Why We Won't Find Alien Life In 2020

In our relatively short occupation of Planet Earth, humanity has made spectacular technological leaps forward. It took less than a thousand years to go from living in mud huts to building towers that scrape the heavens. In a single generation, we went from the invention of the automobile to putting a man on the moon. With the blink of an eye, we took the art of computer generated imagery from the unsightly T-1000 in 1991's T2 to the universally acclaimed mustache-free Caville of 2017's Justice League.

But with remarkable development comes impatience for further progress, and the impressive scientific acumen that gave us blinking Ewoks only makes us ask "why haven't we found real Ewoks yet?" It's a perfectly reasonable question. If we're so smart, how come we haven't discovered the aliens from Avatar yet, domesticated them, and taught them how to use a litter box? Will 2020 be the year when we, at long last, make contact with an alien organism?

No, probably not. Here's why.

Rest easy, George Tsoukalos

First off, most researchers are hesitant to put an exact year on their predictions for when, if ever, intelligent extraterrestrial life will be found. It's damned close to impossible to put a due date on any major scientific accomplishment, and nobody wants to be remembered as the quack who keeps predicting a world-changing event only to backpedal a few months later.

That said, there are plenty of solid reasons why we won't be reliving Mac and Me in 2020, no matter how desperately we want to.

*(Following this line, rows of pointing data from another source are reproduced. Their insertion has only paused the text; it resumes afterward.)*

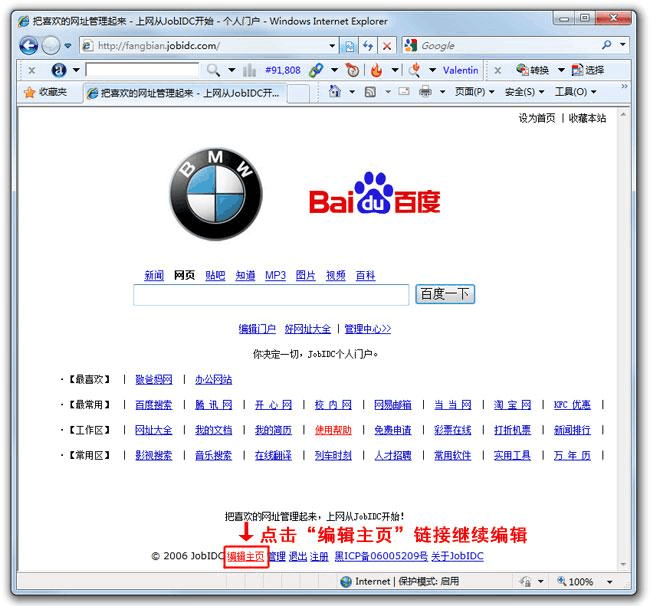Click the red Stop loading icon
The width and height of the screenshot is (650, 606).
coord(386,45)
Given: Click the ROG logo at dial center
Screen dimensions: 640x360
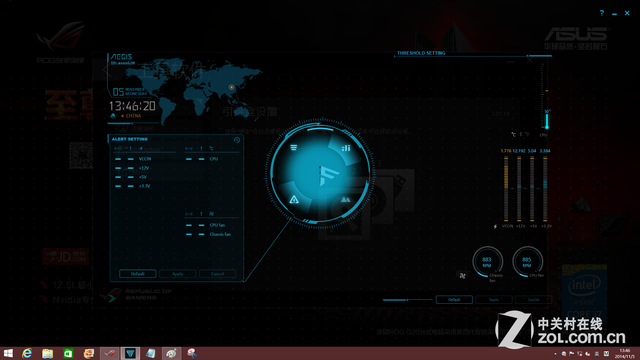Looking at the screenshot, I should (x=328, y=175).

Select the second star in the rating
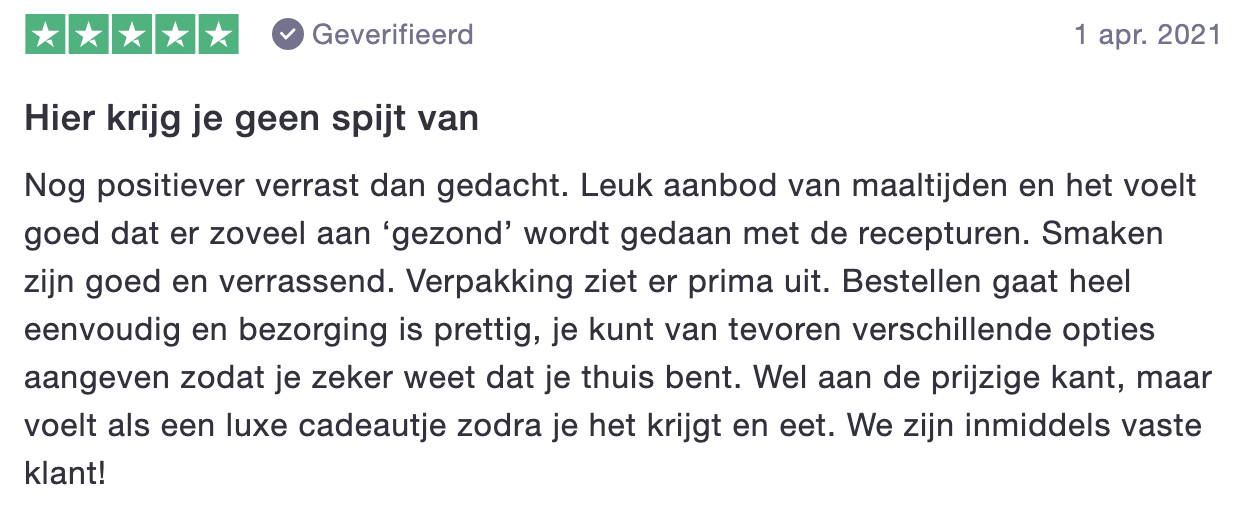(88, 35)
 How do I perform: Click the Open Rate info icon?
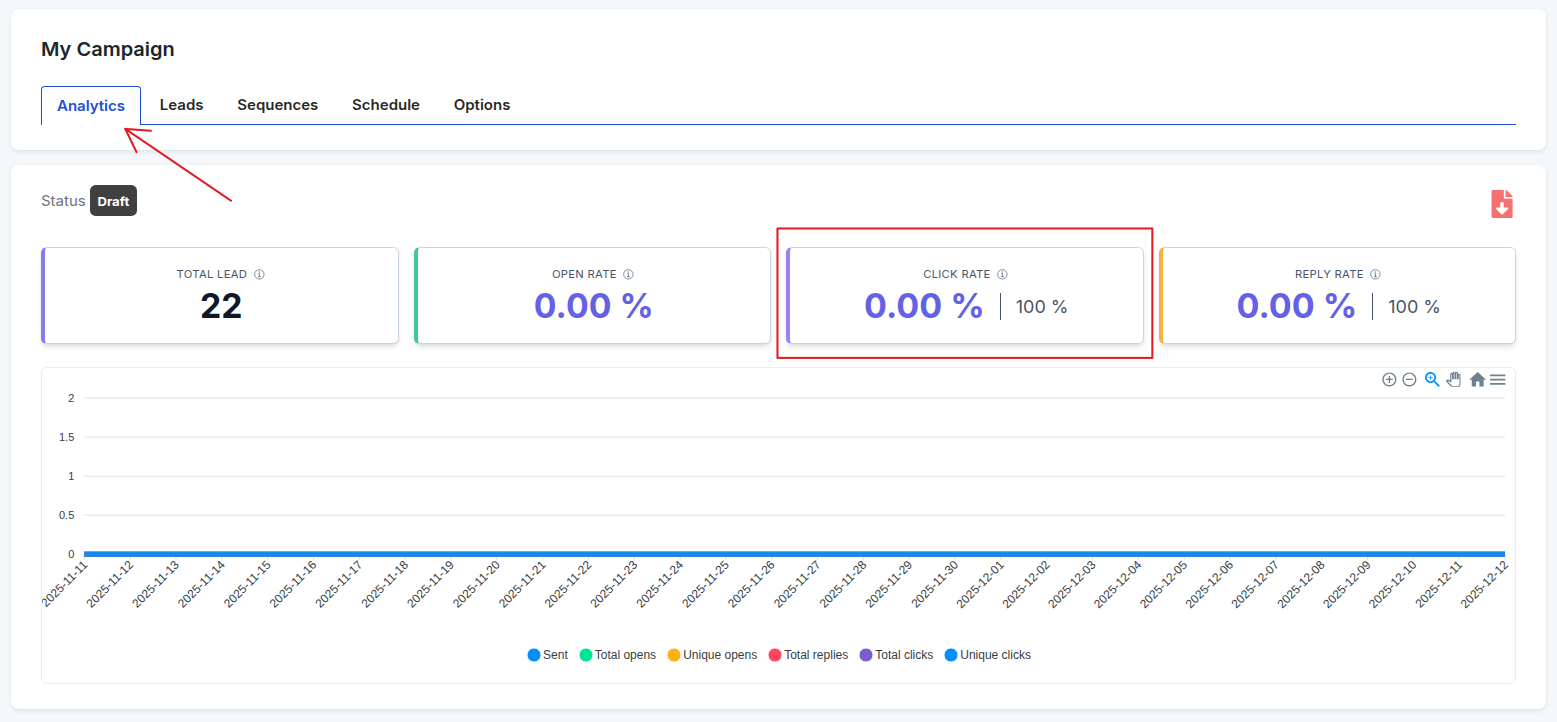coord(629,274)
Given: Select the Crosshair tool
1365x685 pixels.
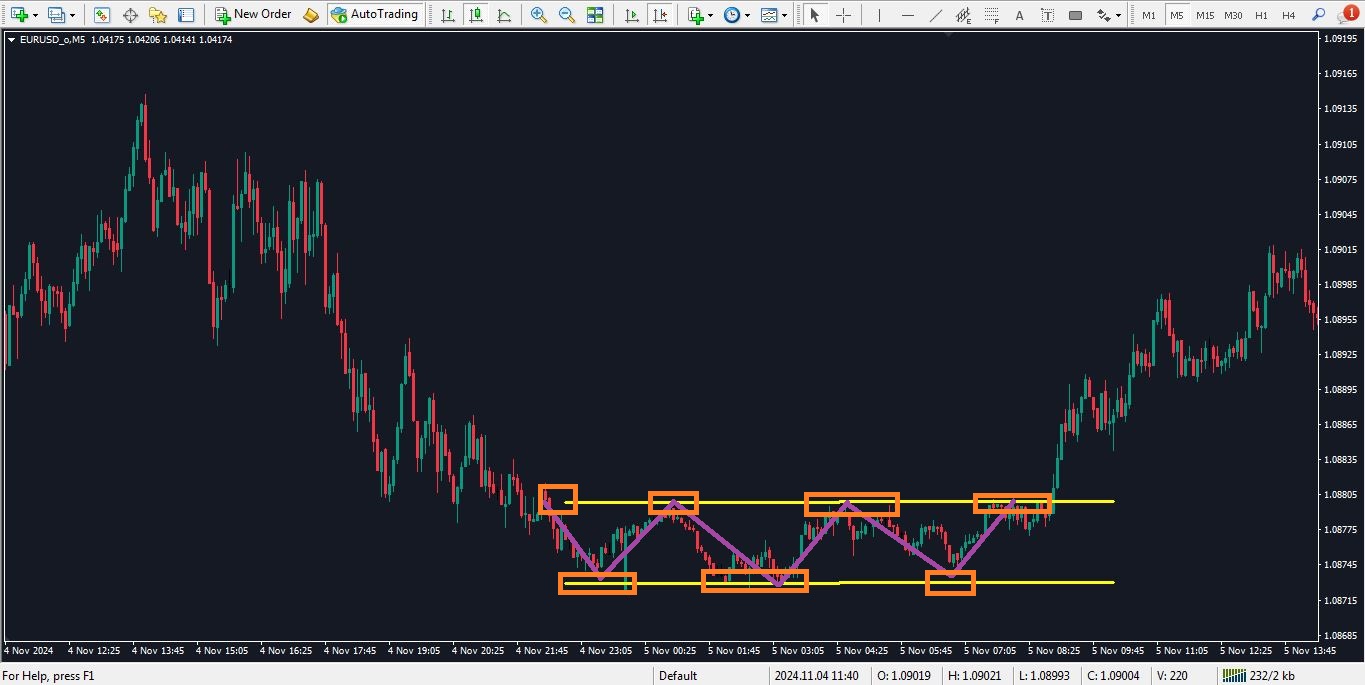Looking at the screenshot, I should coord(844,15).
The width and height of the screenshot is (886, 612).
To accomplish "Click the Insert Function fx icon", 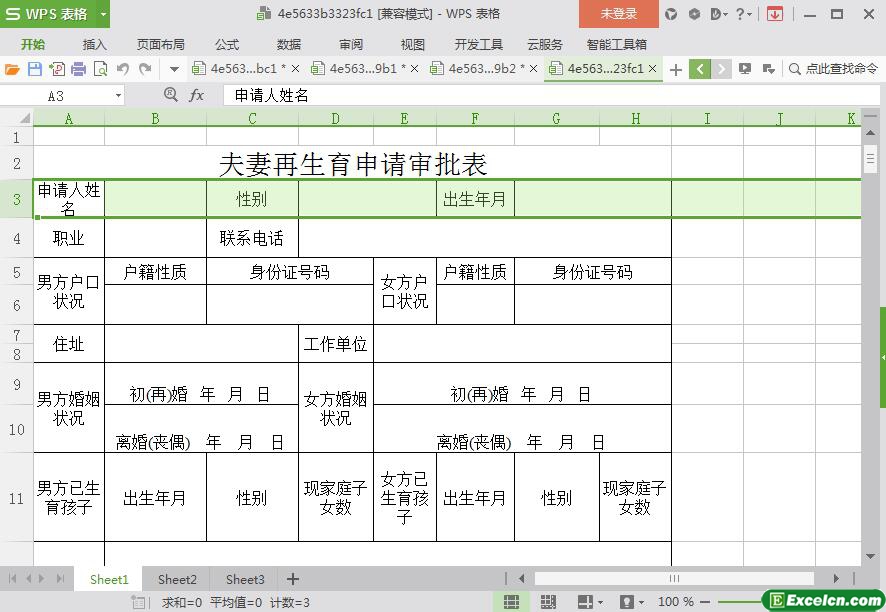I will (x=197, y=95).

Science.com interviewed a number of researchers at SETI on our prospects of joining the United Federation of Planets in the coming year, and they were pretty uniformly skeptical. Michael Michaud, author of the 2007 book "Contact with Alien Civilizations: Our Hopes and Fears about Encountering Extraterrestrials," pointed out that "we still don't cover all frequencies, all skies, all of the time," and that research is generally fleeting and poorly funded.

Still, hope springs eternal. New scientific developments have allowed for the ability to predict an exoplanet's atmospheric makeup, making it easier for researchers to narrow their search to planets with more accommodating climates. Maybe 2021's hot Christmas gift will be a real life chestburster egg after all.